With the recent release of VMWare Fusion 4.1, we noted the improvements brought to the table by the update, such as improved animations, fast screen resizing, improved startup time, better graphics performance, and support for Lion’s full-screen mode. MacRumors reports, however, that it also allows the virtualization of Leopard and Snow Leopard.
Upon the release of OS X Lion, Apple updated their licensing agreement to allow virtualization of OS X in such programs as Fusion and Parallels. This allows users to deploy different installations of OS X on a single machine. It was believed this applied only to Lion, and not to previous non-server versions of OS X.
When the Lion-optimized version of Fusion was released, it allowed only virtualized copies of Lion, and prohibited any older version of OS X. This has now changed. Version 4.1 of VMWare Fusion, which was released on Friday, no longer prohibits the virtualization of desktop version of Leopard and Snow Leopard.
When attempting to install non-server versions of Leopard or Snow Leopard, Fusion prompts the user to verify they are licensed to run a copy of the operating system. Upon confirmation, the user is allowed to install and run either version of OS X.
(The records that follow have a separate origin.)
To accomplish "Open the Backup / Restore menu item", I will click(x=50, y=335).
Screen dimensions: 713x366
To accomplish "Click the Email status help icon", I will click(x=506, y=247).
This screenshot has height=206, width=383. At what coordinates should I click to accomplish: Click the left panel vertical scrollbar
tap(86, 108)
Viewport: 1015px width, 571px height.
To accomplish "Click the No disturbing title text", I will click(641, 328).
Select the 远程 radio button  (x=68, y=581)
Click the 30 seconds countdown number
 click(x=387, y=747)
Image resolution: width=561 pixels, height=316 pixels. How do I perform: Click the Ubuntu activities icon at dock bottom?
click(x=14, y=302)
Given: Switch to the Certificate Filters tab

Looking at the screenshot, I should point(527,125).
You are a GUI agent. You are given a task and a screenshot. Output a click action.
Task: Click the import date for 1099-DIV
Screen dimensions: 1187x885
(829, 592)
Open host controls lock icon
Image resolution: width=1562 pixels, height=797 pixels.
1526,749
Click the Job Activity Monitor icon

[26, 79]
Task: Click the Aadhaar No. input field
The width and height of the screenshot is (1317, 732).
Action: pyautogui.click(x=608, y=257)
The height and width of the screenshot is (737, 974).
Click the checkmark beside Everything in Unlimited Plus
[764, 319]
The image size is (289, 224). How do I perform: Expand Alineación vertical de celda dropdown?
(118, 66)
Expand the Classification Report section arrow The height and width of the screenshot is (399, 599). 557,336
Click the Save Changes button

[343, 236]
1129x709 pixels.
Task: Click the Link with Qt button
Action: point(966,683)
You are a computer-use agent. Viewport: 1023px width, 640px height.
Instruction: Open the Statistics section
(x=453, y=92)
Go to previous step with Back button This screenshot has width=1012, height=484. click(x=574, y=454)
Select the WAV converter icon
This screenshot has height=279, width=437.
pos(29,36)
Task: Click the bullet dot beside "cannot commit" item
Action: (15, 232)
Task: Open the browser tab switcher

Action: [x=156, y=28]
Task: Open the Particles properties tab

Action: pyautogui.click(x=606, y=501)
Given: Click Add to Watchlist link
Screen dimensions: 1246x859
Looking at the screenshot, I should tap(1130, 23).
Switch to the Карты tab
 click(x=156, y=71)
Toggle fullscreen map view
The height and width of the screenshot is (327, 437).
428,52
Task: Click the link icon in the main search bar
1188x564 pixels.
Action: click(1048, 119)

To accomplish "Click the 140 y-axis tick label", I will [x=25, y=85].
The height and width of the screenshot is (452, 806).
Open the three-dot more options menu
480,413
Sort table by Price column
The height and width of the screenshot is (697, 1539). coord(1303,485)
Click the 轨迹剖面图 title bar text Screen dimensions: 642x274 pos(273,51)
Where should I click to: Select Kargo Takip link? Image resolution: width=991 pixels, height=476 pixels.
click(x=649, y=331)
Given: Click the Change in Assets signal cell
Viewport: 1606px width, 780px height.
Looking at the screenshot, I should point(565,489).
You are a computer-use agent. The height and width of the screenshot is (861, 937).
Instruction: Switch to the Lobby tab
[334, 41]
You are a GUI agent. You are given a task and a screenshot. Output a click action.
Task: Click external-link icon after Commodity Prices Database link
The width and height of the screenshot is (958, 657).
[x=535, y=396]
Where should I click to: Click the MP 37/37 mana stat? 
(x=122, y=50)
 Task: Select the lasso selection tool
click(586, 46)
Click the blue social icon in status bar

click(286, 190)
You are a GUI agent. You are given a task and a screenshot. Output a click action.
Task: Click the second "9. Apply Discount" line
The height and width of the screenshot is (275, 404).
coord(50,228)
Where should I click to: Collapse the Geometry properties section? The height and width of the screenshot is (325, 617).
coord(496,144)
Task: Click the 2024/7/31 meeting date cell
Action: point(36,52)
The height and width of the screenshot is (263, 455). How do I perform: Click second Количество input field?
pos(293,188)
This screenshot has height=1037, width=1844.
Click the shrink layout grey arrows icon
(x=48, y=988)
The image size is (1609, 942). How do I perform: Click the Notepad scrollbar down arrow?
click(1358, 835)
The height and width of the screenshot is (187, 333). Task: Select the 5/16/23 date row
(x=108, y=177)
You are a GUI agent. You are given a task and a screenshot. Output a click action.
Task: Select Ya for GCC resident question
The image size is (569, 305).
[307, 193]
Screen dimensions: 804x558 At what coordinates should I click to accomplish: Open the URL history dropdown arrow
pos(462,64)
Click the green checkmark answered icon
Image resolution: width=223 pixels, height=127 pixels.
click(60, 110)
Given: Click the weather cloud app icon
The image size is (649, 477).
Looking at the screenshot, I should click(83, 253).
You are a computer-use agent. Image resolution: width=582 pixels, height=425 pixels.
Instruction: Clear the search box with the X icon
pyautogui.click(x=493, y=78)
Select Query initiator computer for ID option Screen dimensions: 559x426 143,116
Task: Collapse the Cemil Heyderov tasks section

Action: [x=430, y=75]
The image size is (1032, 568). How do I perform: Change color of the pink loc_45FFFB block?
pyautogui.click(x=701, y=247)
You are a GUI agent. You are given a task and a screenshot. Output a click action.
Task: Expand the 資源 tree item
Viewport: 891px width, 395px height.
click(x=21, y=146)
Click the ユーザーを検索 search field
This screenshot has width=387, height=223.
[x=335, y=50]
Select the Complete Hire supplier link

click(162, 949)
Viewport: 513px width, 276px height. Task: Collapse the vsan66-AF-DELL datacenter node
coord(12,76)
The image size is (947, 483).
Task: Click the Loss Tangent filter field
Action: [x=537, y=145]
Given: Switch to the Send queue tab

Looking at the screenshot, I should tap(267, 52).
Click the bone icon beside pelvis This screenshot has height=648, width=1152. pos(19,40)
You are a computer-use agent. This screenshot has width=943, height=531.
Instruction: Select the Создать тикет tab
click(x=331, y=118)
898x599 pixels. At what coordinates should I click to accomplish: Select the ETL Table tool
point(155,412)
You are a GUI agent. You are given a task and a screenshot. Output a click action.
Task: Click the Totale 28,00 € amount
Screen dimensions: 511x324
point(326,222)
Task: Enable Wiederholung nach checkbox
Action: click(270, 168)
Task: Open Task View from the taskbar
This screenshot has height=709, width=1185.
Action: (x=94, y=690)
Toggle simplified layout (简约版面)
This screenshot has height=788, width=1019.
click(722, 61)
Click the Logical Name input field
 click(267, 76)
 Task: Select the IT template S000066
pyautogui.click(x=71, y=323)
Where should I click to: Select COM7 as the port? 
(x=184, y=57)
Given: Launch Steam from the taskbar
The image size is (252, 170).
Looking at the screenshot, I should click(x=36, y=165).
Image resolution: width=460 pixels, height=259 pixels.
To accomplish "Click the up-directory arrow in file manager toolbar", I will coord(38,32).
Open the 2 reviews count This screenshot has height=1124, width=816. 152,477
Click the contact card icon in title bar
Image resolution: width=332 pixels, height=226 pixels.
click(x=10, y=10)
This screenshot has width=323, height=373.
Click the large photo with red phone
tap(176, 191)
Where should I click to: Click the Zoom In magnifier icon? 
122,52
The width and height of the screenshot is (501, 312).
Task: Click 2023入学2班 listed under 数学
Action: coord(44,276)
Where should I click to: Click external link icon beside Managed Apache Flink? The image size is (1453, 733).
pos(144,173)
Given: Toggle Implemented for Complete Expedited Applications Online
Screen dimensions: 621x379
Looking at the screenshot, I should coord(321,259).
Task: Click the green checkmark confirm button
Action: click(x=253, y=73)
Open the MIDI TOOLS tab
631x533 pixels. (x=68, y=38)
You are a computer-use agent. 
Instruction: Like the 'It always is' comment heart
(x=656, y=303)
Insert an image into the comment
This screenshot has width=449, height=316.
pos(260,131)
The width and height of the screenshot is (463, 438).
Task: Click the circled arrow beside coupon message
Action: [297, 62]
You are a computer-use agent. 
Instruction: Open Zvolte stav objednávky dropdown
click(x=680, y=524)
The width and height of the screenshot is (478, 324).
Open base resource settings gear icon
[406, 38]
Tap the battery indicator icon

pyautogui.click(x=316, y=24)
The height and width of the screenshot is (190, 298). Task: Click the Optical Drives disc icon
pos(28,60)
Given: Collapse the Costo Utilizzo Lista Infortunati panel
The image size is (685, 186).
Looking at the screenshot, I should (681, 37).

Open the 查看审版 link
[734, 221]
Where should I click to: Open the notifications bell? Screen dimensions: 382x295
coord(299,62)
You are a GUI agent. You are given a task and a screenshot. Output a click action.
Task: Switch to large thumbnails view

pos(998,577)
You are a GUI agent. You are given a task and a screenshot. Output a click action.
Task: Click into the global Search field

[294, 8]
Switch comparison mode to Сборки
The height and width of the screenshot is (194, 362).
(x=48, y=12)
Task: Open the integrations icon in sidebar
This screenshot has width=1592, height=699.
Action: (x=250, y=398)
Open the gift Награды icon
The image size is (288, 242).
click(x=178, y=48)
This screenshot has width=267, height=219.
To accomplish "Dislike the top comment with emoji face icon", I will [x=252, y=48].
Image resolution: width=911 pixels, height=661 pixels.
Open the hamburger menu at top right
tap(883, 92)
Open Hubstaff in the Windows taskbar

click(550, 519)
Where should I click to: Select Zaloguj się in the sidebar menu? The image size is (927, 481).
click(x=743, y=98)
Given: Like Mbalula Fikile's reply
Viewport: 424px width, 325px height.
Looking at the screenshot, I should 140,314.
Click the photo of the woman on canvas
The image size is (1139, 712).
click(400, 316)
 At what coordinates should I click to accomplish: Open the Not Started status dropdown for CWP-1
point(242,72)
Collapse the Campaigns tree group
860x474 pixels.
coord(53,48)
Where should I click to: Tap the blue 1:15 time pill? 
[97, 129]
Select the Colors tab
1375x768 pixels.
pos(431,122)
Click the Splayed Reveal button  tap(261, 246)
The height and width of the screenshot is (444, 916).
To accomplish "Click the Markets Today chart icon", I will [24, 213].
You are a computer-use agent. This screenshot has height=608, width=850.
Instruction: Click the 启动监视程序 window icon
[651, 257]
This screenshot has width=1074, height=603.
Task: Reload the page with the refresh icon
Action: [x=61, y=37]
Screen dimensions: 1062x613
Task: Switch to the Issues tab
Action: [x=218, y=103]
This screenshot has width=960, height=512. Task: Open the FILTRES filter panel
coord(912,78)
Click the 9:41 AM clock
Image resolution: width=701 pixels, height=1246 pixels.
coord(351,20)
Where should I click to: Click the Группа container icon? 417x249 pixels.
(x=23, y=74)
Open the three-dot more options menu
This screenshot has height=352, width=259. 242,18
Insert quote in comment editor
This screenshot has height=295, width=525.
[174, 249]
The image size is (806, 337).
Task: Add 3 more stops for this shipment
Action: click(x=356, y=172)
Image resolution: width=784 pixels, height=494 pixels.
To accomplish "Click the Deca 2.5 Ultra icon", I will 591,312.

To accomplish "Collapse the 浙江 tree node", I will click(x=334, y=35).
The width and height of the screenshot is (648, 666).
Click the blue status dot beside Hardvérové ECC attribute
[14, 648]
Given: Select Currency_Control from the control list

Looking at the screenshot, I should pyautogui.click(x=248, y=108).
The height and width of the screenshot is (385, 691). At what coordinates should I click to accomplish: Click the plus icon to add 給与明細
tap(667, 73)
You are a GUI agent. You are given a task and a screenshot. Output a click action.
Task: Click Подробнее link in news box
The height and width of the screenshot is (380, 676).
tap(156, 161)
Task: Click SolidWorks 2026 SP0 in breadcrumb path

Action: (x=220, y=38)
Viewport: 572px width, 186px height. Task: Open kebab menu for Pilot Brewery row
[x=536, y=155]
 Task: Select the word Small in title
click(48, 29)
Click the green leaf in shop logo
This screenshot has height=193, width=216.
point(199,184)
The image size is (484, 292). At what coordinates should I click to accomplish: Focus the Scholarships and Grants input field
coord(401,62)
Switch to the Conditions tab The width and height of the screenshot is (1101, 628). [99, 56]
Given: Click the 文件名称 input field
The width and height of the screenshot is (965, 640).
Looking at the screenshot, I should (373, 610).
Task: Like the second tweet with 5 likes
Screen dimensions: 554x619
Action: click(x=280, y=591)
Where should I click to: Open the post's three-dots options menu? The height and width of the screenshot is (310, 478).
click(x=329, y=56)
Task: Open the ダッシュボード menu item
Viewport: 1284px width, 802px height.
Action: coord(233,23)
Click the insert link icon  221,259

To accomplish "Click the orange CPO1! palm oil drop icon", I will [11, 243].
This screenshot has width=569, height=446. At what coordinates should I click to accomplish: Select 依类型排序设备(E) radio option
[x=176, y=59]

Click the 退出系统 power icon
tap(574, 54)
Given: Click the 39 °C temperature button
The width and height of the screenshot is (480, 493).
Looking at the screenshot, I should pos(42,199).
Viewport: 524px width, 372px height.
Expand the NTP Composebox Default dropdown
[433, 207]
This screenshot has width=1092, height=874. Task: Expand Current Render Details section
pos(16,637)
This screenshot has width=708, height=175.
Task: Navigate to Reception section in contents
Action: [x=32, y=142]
Macworld’s Jason Snell did question Apple about the change, but they simply stated that virtualization is allowed for Mac OS X Lion, Snow Leopard Server, and Leopard Server.
One happy advantage of the change by VMWare is that users can run older PowerPC-based applications if needed. Apple had removed the Rosetta PowerPC emulation in Lion, causing problems for users who depend on legacy applications. By running Leopard or Snow Leopard in a virtual machine, users can continue to run their PowerPC applications, while still being able to use Lion.